A resignation is actionable under Title VII only if it can be characterized as a “constructive discharge.” Brown v. Kinney Shoe Corp., 237 F.3d 556, 566 (5 th Cir.2001). To prove a constructive discharge, a plaintiff must establish that her working conditions were so intolerable that a reasonable employee in her position would have felt compelled to resign. Woods v. Delta Beverage Group, Inc., 274 F.3d 295, 301 (5th Cir.2001) (quoting Faruki v. Parsons, S.I.P., Inc., 123 F.3d 315, 319 (5th Cir.1997)); Brown v. Bunge Corp., 207 F.3d 776, 782 (5th Cir.2000). Whether a reasonable employee would feel compelled to resign depends on the particular facts of the case. Tyler v. Union Oil Co. of Cal., 304 F.3d 379, 394 (5th Cir.2002) (quoting Barrow v. New Orleans, 10 F.3d 292, 297 (5th Cir.1994)).

When determining whether a constructive discharge occurred, the court considers whether any “aggravating factors” are present, such as: (1) demotion; (2) reduction in salary; (3) reduction in job responsibilities; (4) reassignment to menial or degrading work; and (5) badgering, harassment, or humiliation by the employer calculated to encourage the employee’s resignation. Barrow, 10 F.3d at 297.

The court finds that Plaintiff has failed to present evidence that her conditions at work were so utterly intolerable that a reasonable person in her position would have felt no choice but to resign. Plaintiff admitted that, to the best of her recollection, she had not been demoted, her salary was never reduced, and she received no degrading or demeaning work assignments.26

After her complaint about Bouwman’s conduct, she was granted time off with pay and never had contact with Bouwman again. Plaintiff was informed by management that Bouwman had been terminated, that she would be returned to her secretarial position under the direct supervision of Leussink, and that her supervisor had been reminded to evaluate her work performance as though no complaint of discrimination had been made and to take no action against Plaintiff which could be viewed as retaliatory.27

Plaintiff returned to work on Monday, March 15, 2004, worked one day and took vacation leave for the rest of the week. On Monday, March 22, 2004, Plaintiff called in sick. She left work on March 23, 2004, never to return. Plaintiff has failed to supply even one fact after her return to work on March 15, 2004, in support of her constructive discharge allegation. Accordingly, the court finds that Plaintiff has failed to raise a fact issue that she was constructively discharged. Plaintiff’s retaliation claim fails for want of a tangible employment action. Defendant’s motion for summary judgment is GRANTED on this claim.

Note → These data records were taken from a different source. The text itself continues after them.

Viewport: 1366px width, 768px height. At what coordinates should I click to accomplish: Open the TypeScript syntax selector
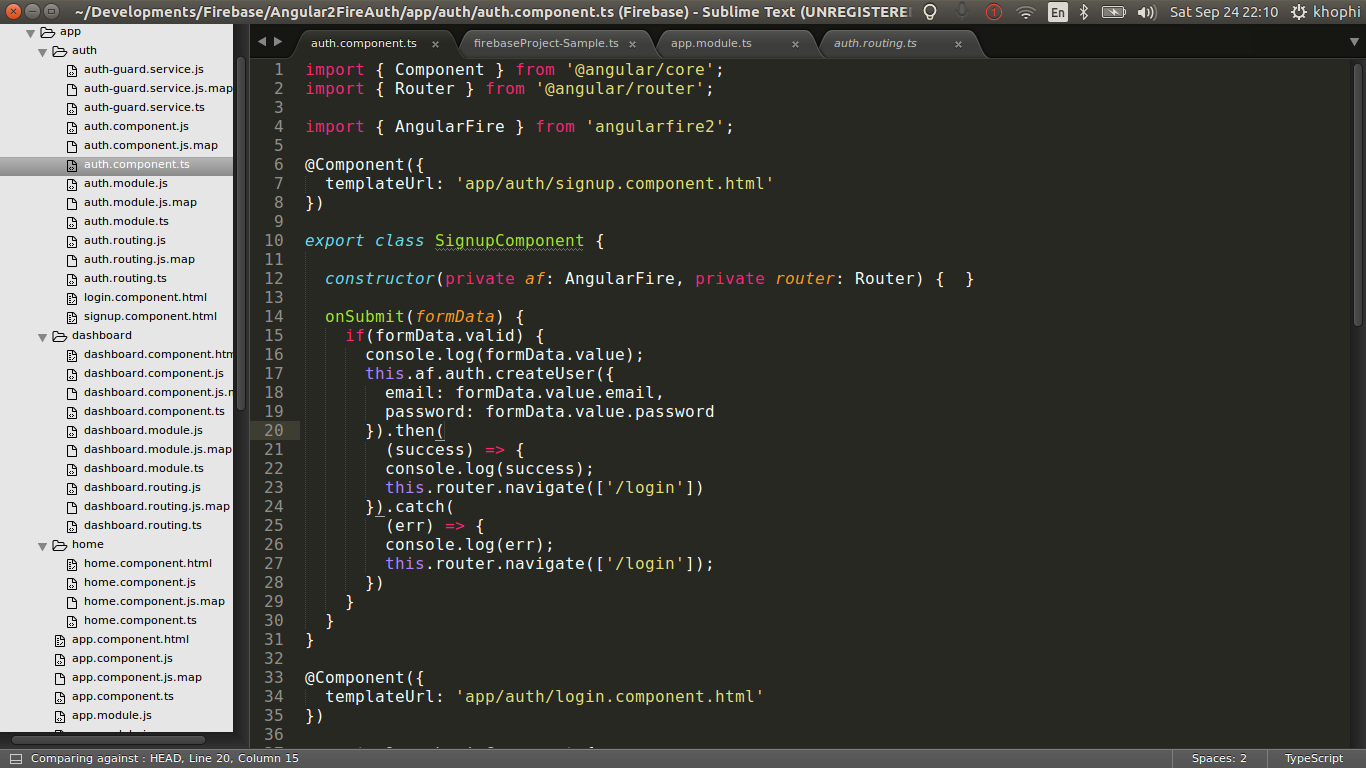point(1313,758)
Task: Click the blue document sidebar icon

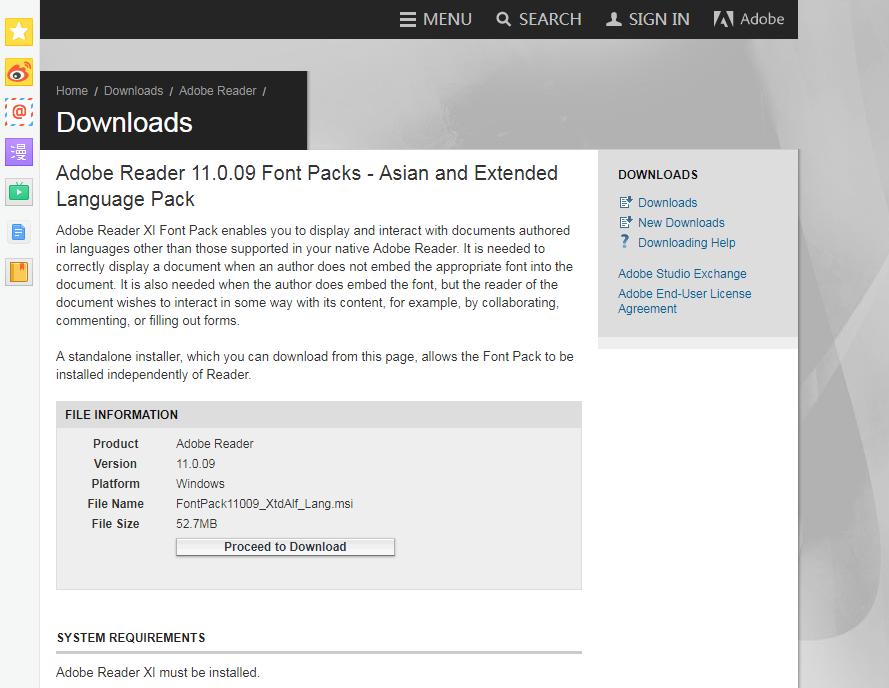Action: pyautogui.click(x=19, y=233)
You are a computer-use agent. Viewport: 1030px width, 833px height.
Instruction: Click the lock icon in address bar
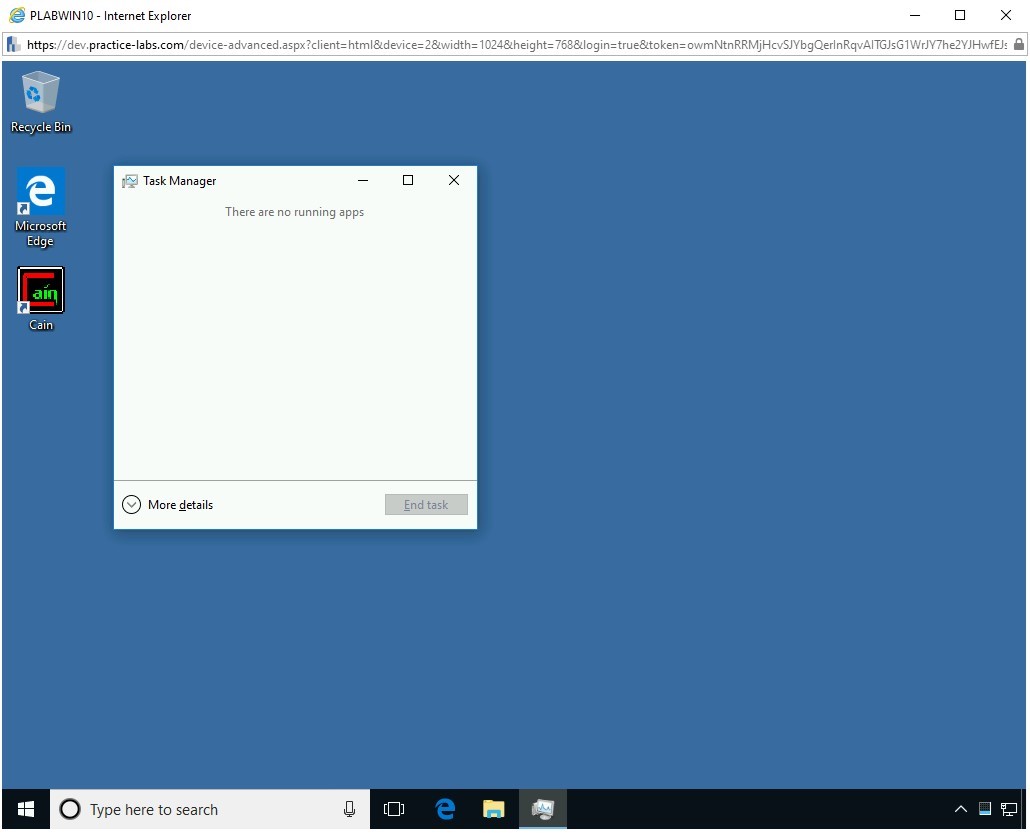tap(1019, 44)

C. Intentional Infliction of Emotional Distress

*7 A plaintiff must provide evidence on four elements to establish an intentional infliction of emotional distress claim (“IIED”): (1) the defendant acted intentionally or recklessly; (2) the defendant’s conduct was extreme and outrageous; (3) the actions of the defendant caused the plaintiff emotional distress; (4) the emotional distress was severe. GTE Southwest Inc. v. Bruce, 998 S.W.2d 605, 611 (Tex.1999). Defendant argues that Plaintiff cannot satisfy the second element as a matter of law.

Whether a person’s conduct is “extreme and outrageous” is a question of law for the court. Bradford v. Vento, 48 S.W.3d 749, 758 (Tex.2001). Conduct on behalf of the defendant is actionable only when it is “so outrageous in character, and so extreme in degree, as to go beyond all possible bounds of decency, and to be regarded as atrocious, and utterly intolerable in a civilized community.” Twyman v. Twyman, 855 S.W.2d 619, 621-22 (Tex.1993). The Texas Supreme Court has held that “mere insults, indignities, threats, annoyances, petty oppressions, or other trivialities do not rise to the level of extreme and outrageous behavior.” GTE Southwest, 998 S.W.2d at 612.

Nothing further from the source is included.